His aim was not to document reality, offering realistic and detailed landscapes. He sought, instead, to capture the essence of experience, the deepest soul of our environment. His paintings belong more to a crude Surrealism, or a frank and less poeticised Romanticism, than to the academic landscape genre.
Cordero’s paintings refer to the elemental forces of the surrounding environment and the unearthly spirit that animates them. They are expressions but not literal renditions of the farmlands and hills around the Northern Italian comune Mondovì where he was born.
The final impression is a joyous one. Yet, the frank and voluntary childishness that pervades all of the works creates a certain feeling of the uncanny. Nostalgia for a lost past, or for the artist’s distant roots and origins, is everywhere perceived. One of his boys is reaching for an impossible door, too big to fit in; while another is saying goodbye to his native landscape.
The uncanny was thought by Freud as ‘nothing else than a hidden, familiar thing that has undergone repression and then emerged from it.’ It is seen, therefore, as something that should better remain hidden and repressed, in order not to create a misbalance and a trauma in our psyche. Nevertheless, in Cordero, the uncanny neither transforms into dry sentimentalism nor is it feared and despised.

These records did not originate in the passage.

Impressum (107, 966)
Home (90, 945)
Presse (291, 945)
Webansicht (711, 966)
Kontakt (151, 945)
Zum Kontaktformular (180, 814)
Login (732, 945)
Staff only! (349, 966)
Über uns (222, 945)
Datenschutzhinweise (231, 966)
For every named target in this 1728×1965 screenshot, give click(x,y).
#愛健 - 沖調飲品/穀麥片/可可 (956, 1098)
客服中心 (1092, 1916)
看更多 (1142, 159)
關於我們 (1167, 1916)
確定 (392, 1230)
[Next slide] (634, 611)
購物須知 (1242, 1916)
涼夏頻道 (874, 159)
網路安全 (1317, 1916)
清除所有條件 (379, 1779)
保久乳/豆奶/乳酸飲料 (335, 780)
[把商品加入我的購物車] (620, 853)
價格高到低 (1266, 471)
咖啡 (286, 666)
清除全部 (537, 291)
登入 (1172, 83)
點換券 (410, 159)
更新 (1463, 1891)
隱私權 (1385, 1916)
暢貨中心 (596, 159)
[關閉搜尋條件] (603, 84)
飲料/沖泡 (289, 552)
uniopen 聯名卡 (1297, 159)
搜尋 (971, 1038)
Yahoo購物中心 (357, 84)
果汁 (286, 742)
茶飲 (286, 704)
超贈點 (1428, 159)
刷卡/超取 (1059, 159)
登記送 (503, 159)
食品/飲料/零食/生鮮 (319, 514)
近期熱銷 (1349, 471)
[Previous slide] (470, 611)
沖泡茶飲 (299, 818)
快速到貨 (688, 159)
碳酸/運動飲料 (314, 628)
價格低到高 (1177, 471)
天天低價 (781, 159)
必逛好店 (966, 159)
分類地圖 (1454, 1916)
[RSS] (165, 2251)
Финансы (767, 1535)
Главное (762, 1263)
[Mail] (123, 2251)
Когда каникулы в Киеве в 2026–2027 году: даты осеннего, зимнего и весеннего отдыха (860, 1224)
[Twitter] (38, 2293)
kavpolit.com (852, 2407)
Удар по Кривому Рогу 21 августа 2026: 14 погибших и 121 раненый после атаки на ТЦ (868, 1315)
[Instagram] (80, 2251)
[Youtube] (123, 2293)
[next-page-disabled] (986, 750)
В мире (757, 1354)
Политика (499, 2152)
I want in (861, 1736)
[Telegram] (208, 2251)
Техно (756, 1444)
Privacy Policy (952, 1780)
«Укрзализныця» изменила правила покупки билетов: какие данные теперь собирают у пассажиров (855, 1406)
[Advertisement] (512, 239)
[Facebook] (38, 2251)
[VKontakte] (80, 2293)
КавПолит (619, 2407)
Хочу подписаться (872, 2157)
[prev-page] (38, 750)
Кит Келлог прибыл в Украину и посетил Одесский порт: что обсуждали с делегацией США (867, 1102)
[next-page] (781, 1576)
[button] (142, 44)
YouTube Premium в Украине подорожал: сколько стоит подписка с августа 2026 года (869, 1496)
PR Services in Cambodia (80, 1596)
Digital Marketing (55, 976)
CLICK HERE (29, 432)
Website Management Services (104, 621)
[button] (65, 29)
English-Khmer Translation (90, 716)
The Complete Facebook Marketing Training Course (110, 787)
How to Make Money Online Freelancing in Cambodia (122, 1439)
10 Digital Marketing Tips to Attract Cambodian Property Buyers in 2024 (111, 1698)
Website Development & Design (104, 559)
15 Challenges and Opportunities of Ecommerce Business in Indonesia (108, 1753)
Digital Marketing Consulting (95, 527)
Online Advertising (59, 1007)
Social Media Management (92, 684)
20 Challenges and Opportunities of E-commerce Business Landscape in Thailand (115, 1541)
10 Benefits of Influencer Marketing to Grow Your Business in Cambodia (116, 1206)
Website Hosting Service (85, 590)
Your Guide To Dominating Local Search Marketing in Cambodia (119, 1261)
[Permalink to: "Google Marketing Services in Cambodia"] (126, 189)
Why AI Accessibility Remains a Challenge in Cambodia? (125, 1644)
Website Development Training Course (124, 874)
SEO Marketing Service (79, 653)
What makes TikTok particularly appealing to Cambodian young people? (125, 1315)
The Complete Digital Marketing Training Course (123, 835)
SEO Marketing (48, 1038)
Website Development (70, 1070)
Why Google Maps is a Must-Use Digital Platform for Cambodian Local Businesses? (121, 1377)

All of the figures, in fact, maintain their child-like aesthetic as a creative power. Bold, chunky lines delineate the boyish characters. Utterly non-proportional scale characterizes the various fragments in the painting, with huge, Disney-like and clownish hands counterpointed by smaller heads. The thick and heavy contours also find their visual precedent in Picasso. The surreal colours and proportions, made up in the artist’s imaginary world, call to mind a Cezanne, or a Matisse (although without its dreamy, pastel palette).